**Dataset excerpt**
..............................

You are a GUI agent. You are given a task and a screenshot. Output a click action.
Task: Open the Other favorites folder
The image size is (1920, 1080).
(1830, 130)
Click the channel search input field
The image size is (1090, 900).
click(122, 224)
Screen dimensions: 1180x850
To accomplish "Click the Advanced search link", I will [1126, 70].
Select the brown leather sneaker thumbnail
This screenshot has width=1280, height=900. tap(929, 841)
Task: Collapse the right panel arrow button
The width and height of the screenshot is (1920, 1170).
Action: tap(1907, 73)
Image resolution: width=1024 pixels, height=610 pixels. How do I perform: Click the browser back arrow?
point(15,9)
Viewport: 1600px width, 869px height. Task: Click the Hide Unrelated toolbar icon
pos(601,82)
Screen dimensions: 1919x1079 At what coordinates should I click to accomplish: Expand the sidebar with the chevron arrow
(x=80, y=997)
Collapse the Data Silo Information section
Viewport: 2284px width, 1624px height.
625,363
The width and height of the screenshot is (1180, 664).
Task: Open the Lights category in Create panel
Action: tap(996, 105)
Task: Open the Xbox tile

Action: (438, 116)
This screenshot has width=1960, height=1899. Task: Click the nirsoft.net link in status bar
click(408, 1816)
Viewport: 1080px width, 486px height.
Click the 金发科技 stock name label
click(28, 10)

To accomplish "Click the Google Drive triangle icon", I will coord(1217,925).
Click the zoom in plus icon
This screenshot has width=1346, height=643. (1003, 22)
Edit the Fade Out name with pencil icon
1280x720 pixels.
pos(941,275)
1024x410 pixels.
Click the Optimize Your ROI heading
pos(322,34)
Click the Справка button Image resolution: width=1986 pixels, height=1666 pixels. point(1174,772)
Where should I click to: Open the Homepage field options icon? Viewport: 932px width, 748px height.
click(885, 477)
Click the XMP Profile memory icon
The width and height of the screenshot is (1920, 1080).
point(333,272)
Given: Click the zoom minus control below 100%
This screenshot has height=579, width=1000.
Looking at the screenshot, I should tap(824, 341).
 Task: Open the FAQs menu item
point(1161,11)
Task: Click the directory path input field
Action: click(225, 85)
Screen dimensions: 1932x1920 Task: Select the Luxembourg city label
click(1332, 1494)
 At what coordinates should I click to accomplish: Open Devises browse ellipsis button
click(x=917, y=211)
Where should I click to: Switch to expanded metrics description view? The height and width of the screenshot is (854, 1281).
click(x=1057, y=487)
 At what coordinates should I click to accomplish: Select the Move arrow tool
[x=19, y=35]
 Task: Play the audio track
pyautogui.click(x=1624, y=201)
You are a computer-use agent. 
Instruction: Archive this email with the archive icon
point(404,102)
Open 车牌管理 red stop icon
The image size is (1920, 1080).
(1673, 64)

..............................

Write out again the part of the Dataset excerpt that starts with the line containing "Open 车牌管理 red stop icon" and continues through the end of the items, including the requests. Multiply every coordinate in the answers by 2.5 and round each to a whole number, with halves rounding up.

**Response**
Open 车牌管理 red stop icon
The image size is (1920, 1080).
(4183, 160)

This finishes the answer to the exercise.